An AGV (automated guided vehicle) is a machine that runs on a plant floor picking up, moving and delivering product from place to place entirely through computer programming and without an onboard human operator, making it a cost-effective solution for manufacturers. AGVs help reduce operating costs and increase efficiency, say developers, and several local plants use them.
"It saves manpower. Your return on investment can be quick," said Tim Taylor, president of Industrial Concepts, Incorporated, an eight-year-old Georgetown automation company, and part-owner of AutoGuide Systems, LLC, which takes standard Toyota "tuggers" (machines that haul parts around a plant) and converts them to self-guided vehicles. Industrial Concepts recently held an open house to show potential customers how state-of-the-art AGVs provide parts delivery solutions and save money through automation.
The automated vehicles are run by computer programs using special software called AVINU or automated vehicle intersection navigational utility. The computer screen show what looks like a city's traffic grid but in fact is the plant's layout with marked intersections and indicators where "traffic" (programmed AGVs) are at any given moment on the plant floor and what their assignments are. No human does the work, other than programming the computer to tell AGVs what to do during a given work shift or day. Vehicles can be wire, laser or magnetic guided.
Here's an example of what AutoGuide Systems does. The company takes a standard Toyota 10,000-load capacity "tugger" or material mover, normally operated by a human in an industrial plant, and converts it into an automated guided vehicle. The machine follows special magnetic strips embedded in the plant floor and adheres to a precise route throughout the plant, picking up, hauling and delivering parts with no human interaction. "We do what we call a "kit conversion." Instead of building a whole custom AGV, we take a product already developed (for humans) and turn it into an AGV, so the cost is much lower," Taylor explained." "Every part is off the shelf. The finished vehicle is also supported by the Toyota dealer network across the U.S. It is an AGV, but it's also a manual vehicle, so you can turn off the program, get on it and drive it around, if you need to."

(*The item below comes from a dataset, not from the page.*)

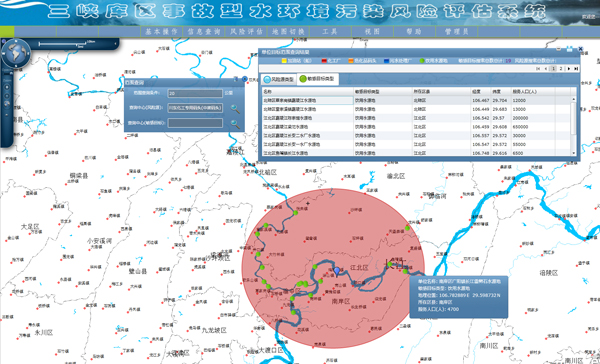Image resolution: width=600 pixels, height=364 pixels.
Task: Click the save icon in the results panel header
Action: (x=569, y=49)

The AGV performs its parts delivery chores in a variety of ways. It can report to a work station where a human is present and the worker will hand-load material onto the AGV, or the AGV will arrive at an unmanned work station and a gravity or power conveyer will automatically dump material into the AGV and it will go off to deliver it to another station. A third way is for a robot to load material onto the AGV and send it on its way. The system can be accurately programmed to the inch, so the AGV is in perfect position to receive or distribute material. A guided tugger can also pull "dollies," which are like attached flatcars on a train. You can pull as many as you have turn radius to handle. For example, the AGV may be programmed to drop off dollies one through three in one location, four through seven in another.

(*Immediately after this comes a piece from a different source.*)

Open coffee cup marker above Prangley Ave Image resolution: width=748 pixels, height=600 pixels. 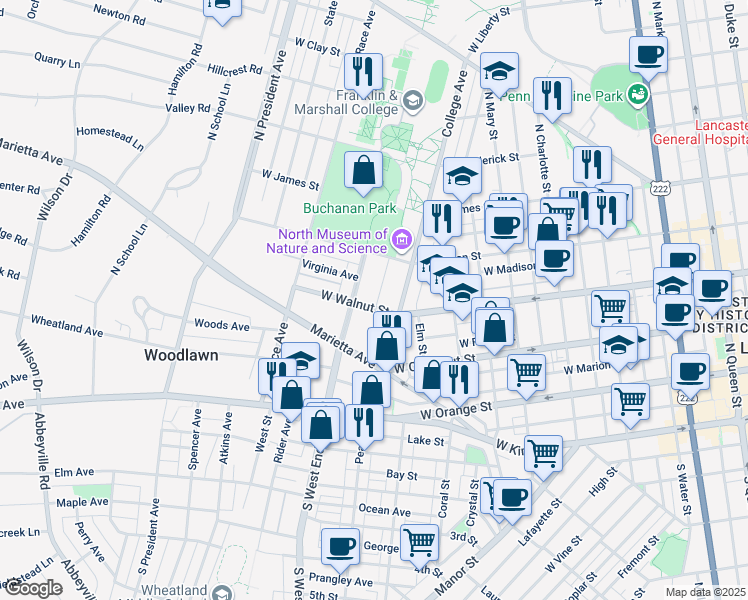click(340, 546)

Toyota builds various material delivery vehicles and Taylor's companies convert some of them for automated use. "The original purpose of AGVs was to use them at our facilities to increase manufacturing efficiency and reduce what we call muda (Japanese for waste)," said Tim Meyer, AGV product manager for Toyota Material Handling. "By reducing non-value added activity, we focus on value-added activities. Instead of manpower for material movement, employees can do welding, painting or quality inspections," added Meyer.
Toyota's newest assembly plant in Woodstock, Ontario builds the RAV 4 SUV. The plant had the first launch of the Toyota "mouse" AGV, used for mass material delivery. "Instead of having a human drive the lugger, we have 150 automated 'mice' delivering rack after rack of parts to the line and taking empty racks back to a central material area to be reloaded," Meyer described. The Georgetown Toyota plant, opened in 1988, was not originally designed to use AVGs, but has now been retrofitted to use several AVGs.

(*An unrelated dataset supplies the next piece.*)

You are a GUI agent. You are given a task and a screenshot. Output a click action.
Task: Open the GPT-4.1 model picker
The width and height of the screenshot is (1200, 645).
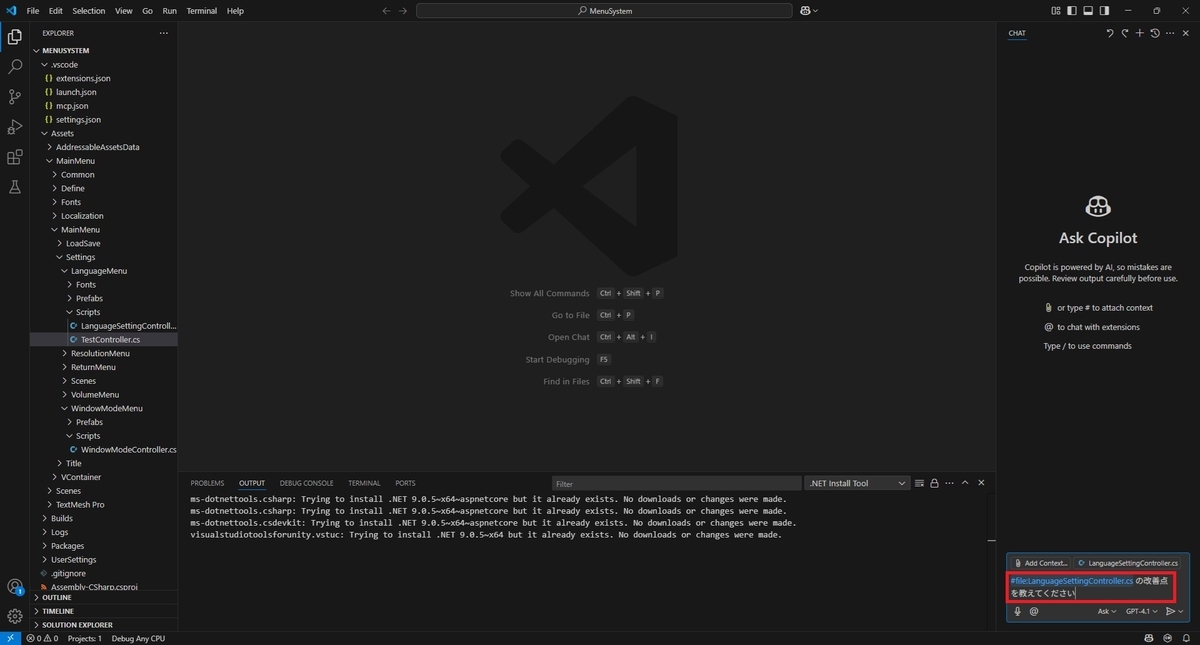1141,611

The simplest vehicles start at around $10,000. More complex, higher load vehicles are $50,000 to $60,000, said Meyer. "The return on investment can be less than 12 months. The maximum amount of time for an ROI for any system we've installed was 24 months."
Is there any end to turning human work into machine work? Could robots build the automated guided vehicles themselves? "That's possible some day," said Meyer with a chuckle. "But don't forget, we still need humans to come up with programming and software."